Publié le 29 mai 2012 par seagitalawards

Un simulateur : rien de tel pour former les apprentis et les pilotes en poste, et s’assurer qu’ils sont aptes à faire face à toutes les situations, y compris les plus improbables ! Mais pour cela, les simulateurs doivent être paramétrés pour être les plus réalistes possibles.

« Notre soucis actuel est de développer la formation initiale et continue sur simulateur. Certes, il existe déjà depuis 2004 un simulateur au CFA de Tremblay, sur lequel s’entraine une trentaine d’apprentis chaque année… mais il manque de réalisme, et nécessite d’être optimisé, afin d’être digne d’une formation aboutissant à l’obtention du capacitaire de navigation, et de mise en situation pour des professionnels déjà en activité…  il faut désormais pouvoir apprendre à gérer le comportement d’un bateau, quel qu’il soit d’ailleurs (auto-poussé, convoi poussé avec plusieurs barges, paquebot fluvial…), en fonction de différents paramètres : des situations de crues exceptionnelles, des navigations de nuit et de luminosité restreinte, des courants et des vents improbables…. Telle est la décision prise par le Comité des Armateurs Fluviaux et le Centre d’Etudes Techniques Maritimes et Fluviales, en partenariat avec la compagnie Nationale du Rhône (en charge de la gestion du la navigation sur ce fleuve).

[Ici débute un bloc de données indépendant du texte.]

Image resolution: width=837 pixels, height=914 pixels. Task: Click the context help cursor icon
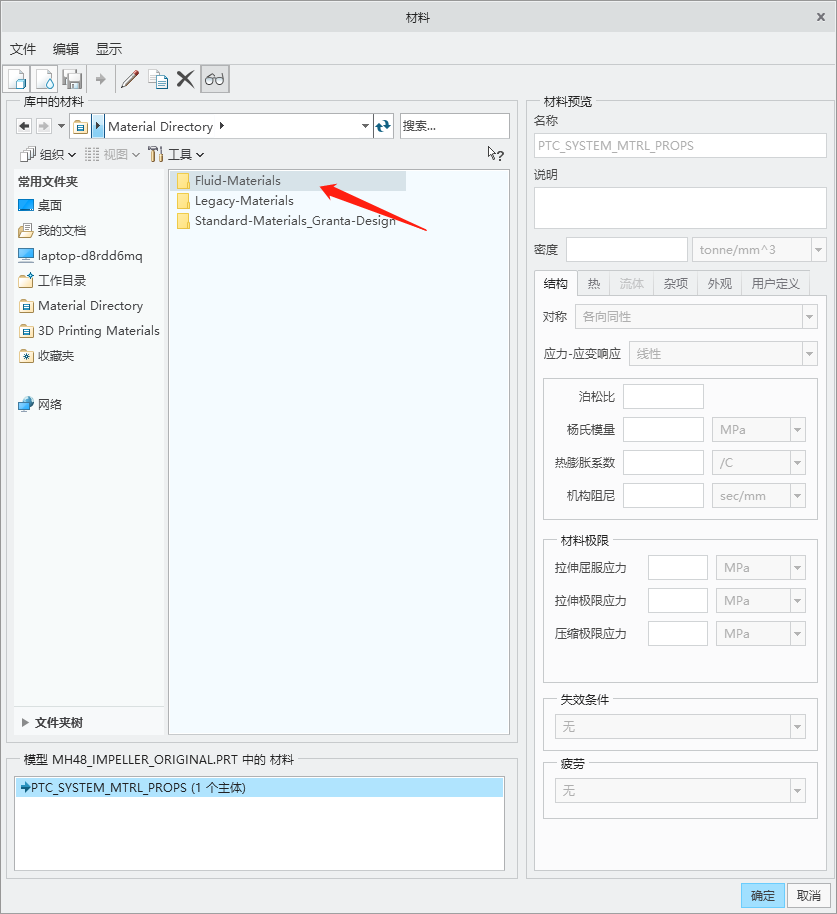pos(495,154)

Certes, le transport fluvial est peu accidentogène par rapport à la route… mais il arrive tout de même qu’il y ait des accidents  sur le Rhône … d’où  la nécessité de former les jeunes apprentis sur simulateur et d’améliorer la formation continue des pilotes sur le Rhône.

Ce projet, déjà soutenu depuis un an et demi, devrait aboutir pour la rentrée 2013 !

Il est d’autant plus important qu’au niveau européen, on réfléchit à une utilisateur du simulateur pour faire passer les examens… Jusqu’à présent le capacitaire de navigation fluviale était acquis suite au passage d’un examen test de navigation et à la validation d’une centaine d’heure de navigation… ces dernières représentaient un frein ! Il se pourrait qu’à terme ces heures de navigation soient remplacées par des heures d’entrainement en simulateur !

De ce fait, on réfléchit aussi à une harmonisation de tous les simulateurs européen (pour le fluvial) afin que tous les points soient abordés de la même façon.

Le Simulateur que nous mettrons en place devra donc être suffisamment souple pour être adapté au besoin. »

Par François Bouriot, délégué général du Comité des Armateurs Fluviaux (CAF).